Looking for a rabid sports rivalry but can't stand the NFL? Be one of the thousands of fans that fly in from the four corners of the globe for 47 days of cheering on cricket teams from nine Caribbean nations.

Imagine nine Caribbean nations (including one on the northern tip of South America) uniting for 47 days of international sports and thousands of fans flying in from the four corners of the globe to be part of the excitement.

From March 5 to April 28, 2007 the islands of Jamaica, St Vincent, St Kitts & Nevis, Trinidad & Tobago, Grenada, St Lucia, Antigua & Barbuda, Barbados and Guyana will play co-hosts to the ICC Cricket World Cup. Teams from 16 countries (Australia, Bangladesh, Bermuda, Canada, England, Holland, India, Ireland, Kenya, New Zealand, Pakistan, Scotland, South Africa, Sri Lanka, West Indies and Zimbabwe) will compete for the holy grail of the cricket world -- the highly coveted World Cup. Consider a different kind of spring break with a sporting twist this year.
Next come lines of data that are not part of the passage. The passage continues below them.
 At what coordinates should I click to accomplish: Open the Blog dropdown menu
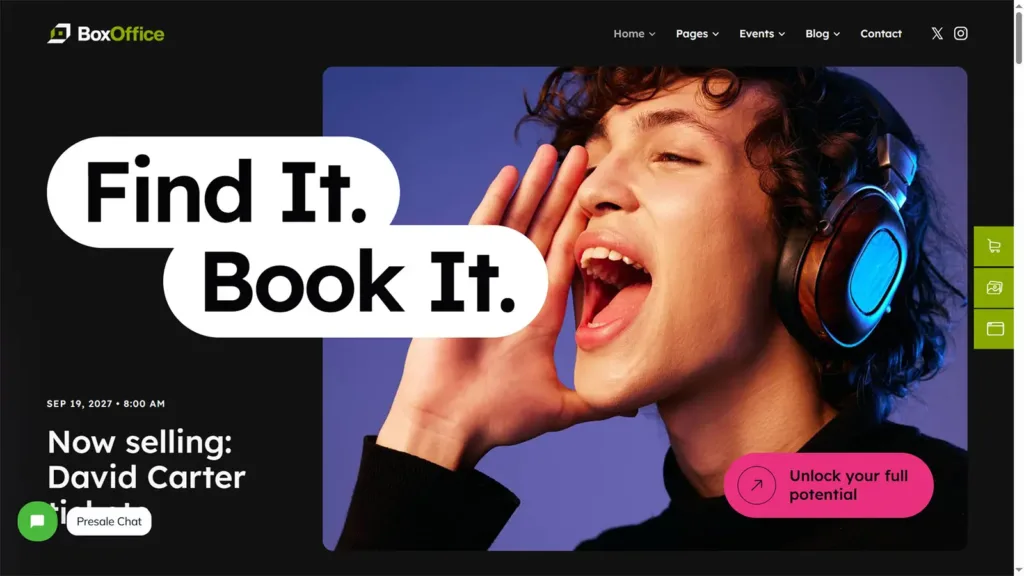tap(822, 33)
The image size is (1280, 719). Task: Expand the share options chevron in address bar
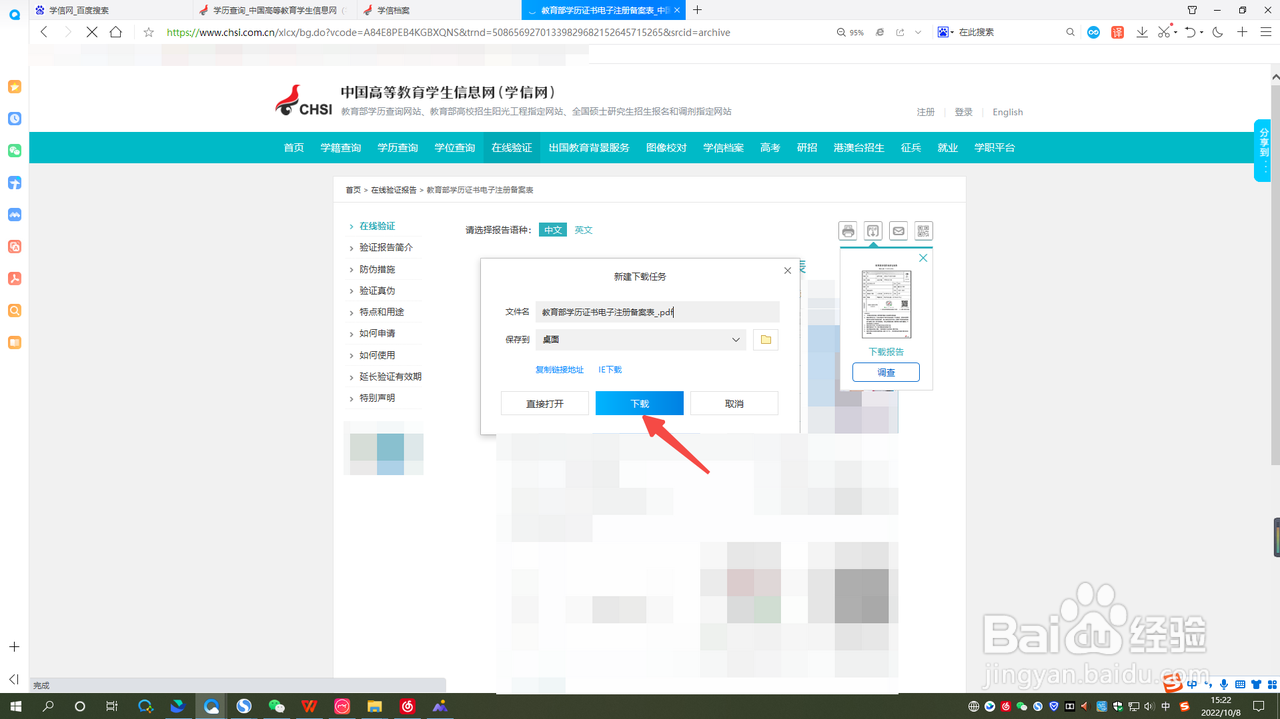918,32

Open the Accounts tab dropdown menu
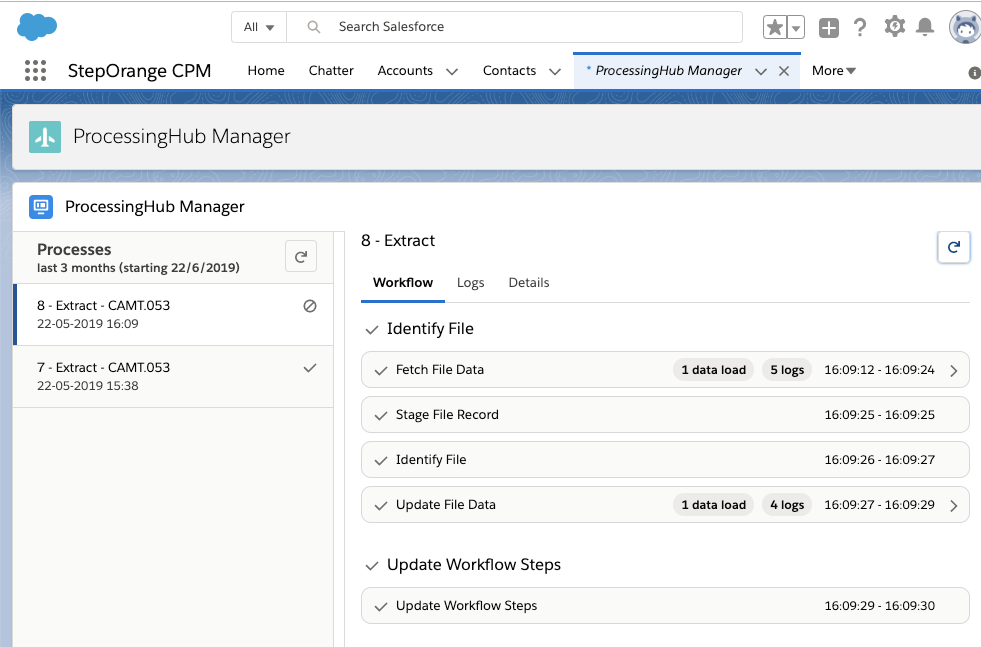pyautogui.click(x=452, y=71)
So why would Americans be interested in this strange game where a "bowler" bowls a ball to a batsman, the batsman attempts to hit it (and must avoid the ball hitting the three sticks (the wicket) set up behind him, then he and another batsman located at the other end of a long pitch run up and down the pitch to score runs? A match can sometimes last for days (a test match) -- but thankfully international competitions like the World Cup are usually just one-day affairs with one innings per team (the innings is over when all batsmen are out). Some argue that the U.S.'s beloved game of baseball is actually a derivative of cricket (although die-hard baseball fans often argue this point). Ultimately cricket is a game of stamina, intelligence, skill and crowd exuberance and the atmosphere alone in these stunning tropical locations will have you excited -- even if you don't quite understand the rules. Plus you will get to hang out and party with die-hard fans from all over the world, with throngs of Australians, New Zealanders, English and South African cricket fanatics especially, crossing oceans and continents to experience the World Cup frenzy.
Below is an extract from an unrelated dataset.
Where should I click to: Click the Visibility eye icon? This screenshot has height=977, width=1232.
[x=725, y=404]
Travel in and amongst the islands can be as simple as a ferry ride, but you may wish to concentrate on one area rather than trying to spread yourself too thinly. Based on which matches you'd like to attend (Full schedule here:, you'd probably be better off staying in one place. Group stage matches (preliminary rounds) will be played in St Kitts and Nevis, Trinidad, St Lucia and Jamaica. Barbados is the perfect destination if you are particularly keen on attending warm-up matches, the second stage (called the Super Eight), and/or the final. Other Super Eight locations are Antigua, Grenada and Guyana. Jamaica and St Lucia are home to the semi finals.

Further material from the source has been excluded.